Problem 1 -> Rewrite the Refashionista passage from "In July 2021, with" up to and including "of her illness.", swapping "fatigue" for "exhaustion".
Problem 2 -> Write the next part of the Refashionista passage, picking up right after its last sentence.

Text passage ->

----------

When cancer became a part of Owens’s life, she didn’t hold back. “Ovarian cancer is often called a silent killer,” Morris explained, “and she wanted to raise awareness of this disease to anyone that she could.”

Owens kept me and my fellow subscribers up to date on her latest projects and her cancer treatments. On January 7, 2021, she wrote about how it felt to get the all-clear from her doctor. For some reason, she didn’t feel happy but rather shaken by the news that her cancer was in remission.

 “When I got the news,” she wrote, “I responded with a slightly dull ‘That’s wonderful.’ I feel like I should have acted happier. Brian and I quietly left the oncology center, hands still held tight, and collapsed into each other’s arms in the parking lot. It was over.”

She photographed herself out on the coast with her husband as she recuperated from the last of the chemotherapy’s side effects and tried to go back to business as usual. But every post after showed a thinner, more frail Owens, often held up by a nearby railing or her loving husband. 

The Last Newsletter

In July 2021, with her usual smile and upbeat approach, Owens explained that her cancer was back. “My ovarian cancer has metastasized to my lungs, which means I’m now in Stage 4,” she wrote. She went on to explain that her extreme fatigue made keeping up with daily tasks nearly impossible. Her post ended with a request that her readers be patient and bear with her as she dealt with this new, much scarier phase of her illness. 

I waited and waited for the next issue of her newsletter, but it never arrived. On October 11, 2021, Owens passed away. She was 39. 

There was no official announcement on her blog or newsletter, but I knew even before I searched for her name plus the word “obituary.”  The top result confirmed my deepest fear — Owens had passed away. To my shock, I mourned her even from a distance. Our parasocial relationship was enough to make me feel real grief over her demise. 

In retrospect, it feels incredible that Owens would take the risk of dying in front of her readers. As someone who documented her life in such an open, honest way, she must have known that was a possibility. 

The Refashionista blog still gets traffic today. Owens’s tutorials are there for anyone who wants to do a refashion of their own and make something beautiful out of something forgotten. Like me, a lot of her readers use the comments section or Owens’s former Facebook page to let her survivors know how much she meant to them. Wrote one fan, Karen G.:

“No, no, no! I didn’t know our dear Owens had died. I suspected it but was afraid to look. Damn, what a loss to her friends, loved ones, her lovely husband, and those of us who never met, but adored her. RIP sweet Refashionista <3”

----------

Material supplied ->
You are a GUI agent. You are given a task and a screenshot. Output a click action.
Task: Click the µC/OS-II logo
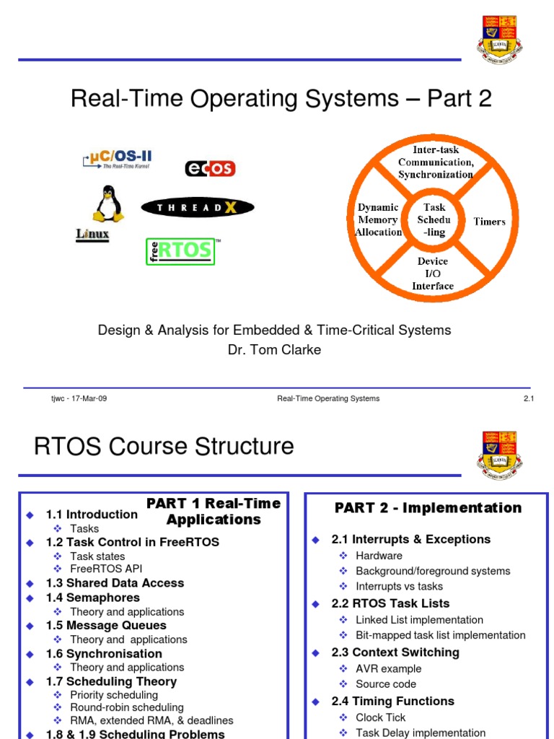coord(117,159)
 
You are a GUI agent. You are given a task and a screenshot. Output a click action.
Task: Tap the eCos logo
coord(210,168)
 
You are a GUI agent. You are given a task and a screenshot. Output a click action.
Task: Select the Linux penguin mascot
coord(107,204)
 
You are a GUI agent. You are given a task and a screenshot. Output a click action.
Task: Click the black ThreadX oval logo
coord(197,208)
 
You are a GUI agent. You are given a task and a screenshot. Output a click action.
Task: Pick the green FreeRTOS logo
coord(181,251)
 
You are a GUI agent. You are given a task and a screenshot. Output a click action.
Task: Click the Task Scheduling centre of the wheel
coord(434,220)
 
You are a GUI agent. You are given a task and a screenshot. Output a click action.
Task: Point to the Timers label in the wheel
coord(489,222)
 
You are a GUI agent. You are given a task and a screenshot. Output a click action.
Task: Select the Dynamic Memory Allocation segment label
coord(378,220)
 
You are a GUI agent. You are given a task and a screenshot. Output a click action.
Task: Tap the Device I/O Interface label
coord(433,274)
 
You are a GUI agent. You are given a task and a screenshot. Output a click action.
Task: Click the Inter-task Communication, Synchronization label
coord(435,162)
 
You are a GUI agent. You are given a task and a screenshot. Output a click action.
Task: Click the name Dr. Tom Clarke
coord(274,350)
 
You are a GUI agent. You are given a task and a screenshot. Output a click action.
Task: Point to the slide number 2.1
coord(527,398)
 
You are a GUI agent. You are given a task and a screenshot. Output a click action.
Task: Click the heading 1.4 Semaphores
coord(92,598)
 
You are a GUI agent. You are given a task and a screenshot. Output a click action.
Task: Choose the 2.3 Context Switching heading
coord(395,652)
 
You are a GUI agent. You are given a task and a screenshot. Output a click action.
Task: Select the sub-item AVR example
coord(388,668)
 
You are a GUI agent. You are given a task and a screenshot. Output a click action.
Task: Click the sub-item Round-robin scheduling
coord(126,708)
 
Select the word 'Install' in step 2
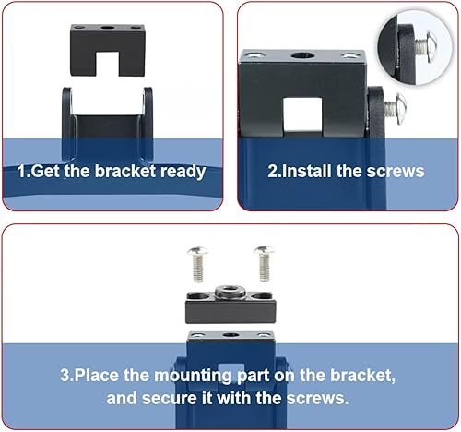pos(306,171)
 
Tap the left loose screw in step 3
pos(197,264)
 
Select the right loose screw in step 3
pos(265,263)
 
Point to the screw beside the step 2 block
pos(396,109)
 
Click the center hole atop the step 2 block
pos(302,56)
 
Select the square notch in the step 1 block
pos(107,64)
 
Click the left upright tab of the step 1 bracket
pos(67,123)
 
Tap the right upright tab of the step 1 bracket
pos(148,123)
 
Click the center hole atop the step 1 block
pos(107,28)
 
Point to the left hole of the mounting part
pos(198,296)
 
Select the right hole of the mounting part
pos(262,296)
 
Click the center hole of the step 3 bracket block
pos(229,335)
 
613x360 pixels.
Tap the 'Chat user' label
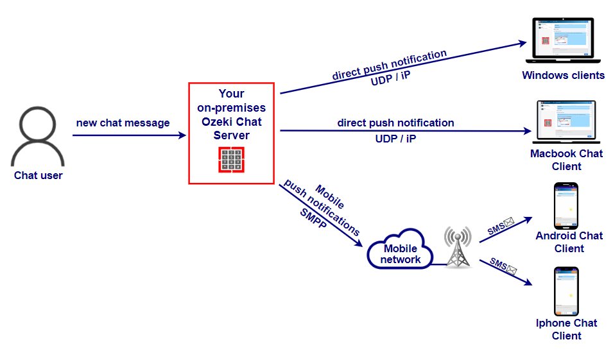39,175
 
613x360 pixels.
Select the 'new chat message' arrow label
123,123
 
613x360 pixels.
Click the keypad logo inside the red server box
231,160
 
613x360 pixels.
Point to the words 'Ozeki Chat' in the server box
231,122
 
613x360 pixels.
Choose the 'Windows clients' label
563,75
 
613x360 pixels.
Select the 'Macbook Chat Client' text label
566,160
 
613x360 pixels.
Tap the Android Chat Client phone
566,206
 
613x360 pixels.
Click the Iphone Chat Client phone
566,291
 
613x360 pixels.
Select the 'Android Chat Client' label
569,242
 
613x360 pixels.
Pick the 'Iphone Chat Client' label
567,329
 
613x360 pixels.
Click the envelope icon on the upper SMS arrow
509,223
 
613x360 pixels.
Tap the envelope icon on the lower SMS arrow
512,270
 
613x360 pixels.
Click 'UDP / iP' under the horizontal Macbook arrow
395,138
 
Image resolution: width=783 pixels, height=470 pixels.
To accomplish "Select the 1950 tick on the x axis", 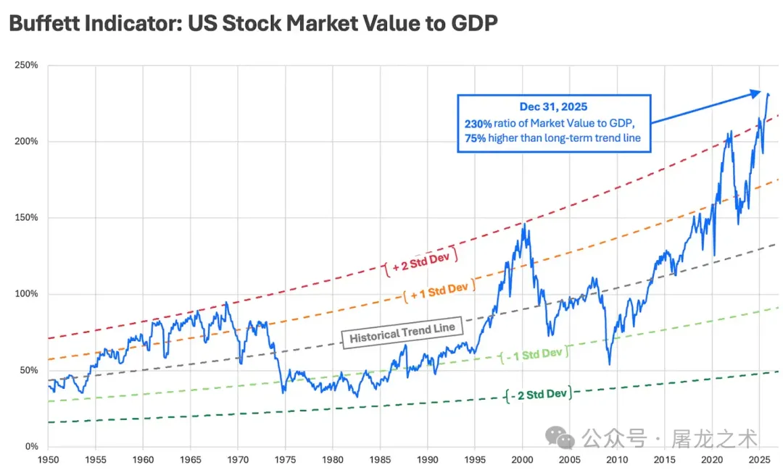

----------

Exercise output 1 ->
In July 2021, with her usual smile and upbeat approach, Owens explained that her cancer was back. “My ovarian cancer has metastasized to my lungs, which means I’m now in Stage 4,” she wrote. She went on to explain that her extreme exhaustion made keeping up with daily tasks nearly impossible. Her post ended with a request that her readers be patient and bear with her as she dealt with this new, much scarier phase of her illness.

Exercise output 2 ->
A fellow reader, who declined to put her name on her comment, wrote under Owens’s final post:

“That article brought tears to my eyes. I never met Owens but so wish I would have. I miss her very much.”

“At the end of the day, it would be surprising if regular readers did not feel some sense of personal loss when an author dies,” Greenwood told me, “particularly if it is unexpected or shocking. Readers may also experience a loss of the pleasure of engaging with the content that the creator has been providing, on top of the loss of the person themselves.”

Greenwood thinks we need a better word than “parasocial” for this sort of relationship. Readers or followers may get a direct response to a comment or an email straight from the creator they love. In the event of a death or ending, readers don’t lose just a weekly post — they lose part of their ritual that helped them feel supported and centered. 

That’s on top of the fact that readers can still see photos, final posts, and old emails from the creators who shared those digital diary entries with their readers. Those don’t disappear.

I visit Owens’s blog from time to time, but I tend to stick to the older, pre-diagnosis posts. They remind me to cherish every day, to not take anyone for granted. Sometimes even young, healthy people leave us suddenly, and we might not even get to say goodbye. When I see posts from three or four years ago, that moment when Owens had really found her stride, I feel so connected to her through the screen. I can almost hear her in those pictures asking for my opinion on her latest creation as she smiles at the camera: “What do you think?” 

And I always tell her, “It’s perfect.”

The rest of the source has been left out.